Task to carry out: List each line in the items below that contains the word "perform".

Provided records:
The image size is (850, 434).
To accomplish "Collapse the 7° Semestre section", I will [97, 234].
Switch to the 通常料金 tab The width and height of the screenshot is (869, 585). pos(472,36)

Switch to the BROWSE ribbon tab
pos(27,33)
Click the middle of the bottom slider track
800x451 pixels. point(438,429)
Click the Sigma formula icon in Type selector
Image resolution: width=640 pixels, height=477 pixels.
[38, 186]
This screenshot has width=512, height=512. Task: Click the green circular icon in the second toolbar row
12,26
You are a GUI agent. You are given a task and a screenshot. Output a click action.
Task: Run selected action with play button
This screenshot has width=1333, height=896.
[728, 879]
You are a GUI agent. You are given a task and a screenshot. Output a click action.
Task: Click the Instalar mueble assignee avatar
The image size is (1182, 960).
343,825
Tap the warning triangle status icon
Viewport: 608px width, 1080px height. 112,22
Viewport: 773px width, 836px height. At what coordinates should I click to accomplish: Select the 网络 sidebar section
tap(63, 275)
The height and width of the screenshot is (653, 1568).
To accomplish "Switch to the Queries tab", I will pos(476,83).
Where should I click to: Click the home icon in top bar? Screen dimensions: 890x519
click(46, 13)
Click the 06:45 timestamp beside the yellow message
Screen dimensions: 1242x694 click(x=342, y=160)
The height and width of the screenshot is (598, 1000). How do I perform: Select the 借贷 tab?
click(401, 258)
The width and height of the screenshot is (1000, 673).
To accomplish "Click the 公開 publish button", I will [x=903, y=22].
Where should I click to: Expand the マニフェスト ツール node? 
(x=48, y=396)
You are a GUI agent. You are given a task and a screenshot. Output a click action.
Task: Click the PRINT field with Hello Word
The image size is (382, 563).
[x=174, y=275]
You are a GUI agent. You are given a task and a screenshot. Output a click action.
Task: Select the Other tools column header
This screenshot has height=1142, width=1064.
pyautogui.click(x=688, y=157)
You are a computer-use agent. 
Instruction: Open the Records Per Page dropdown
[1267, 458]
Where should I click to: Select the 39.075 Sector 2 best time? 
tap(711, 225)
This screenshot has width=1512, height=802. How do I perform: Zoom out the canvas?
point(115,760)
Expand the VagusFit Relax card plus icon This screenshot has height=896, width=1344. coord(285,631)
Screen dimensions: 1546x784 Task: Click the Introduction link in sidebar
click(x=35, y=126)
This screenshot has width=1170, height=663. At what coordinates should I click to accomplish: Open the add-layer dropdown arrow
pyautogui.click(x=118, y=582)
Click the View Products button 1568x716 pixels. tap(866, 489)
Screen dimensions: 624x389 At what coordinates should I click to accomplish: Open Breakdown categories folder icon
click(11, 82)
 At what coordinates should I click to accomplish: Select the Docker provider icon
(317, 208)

Task answer:
The height and width of the screenshot is (598, 1000). How do I perform: Select the 借贷 tab?
This screenshot has width=1512, height=802. How do I perform: Zoom out the canvas?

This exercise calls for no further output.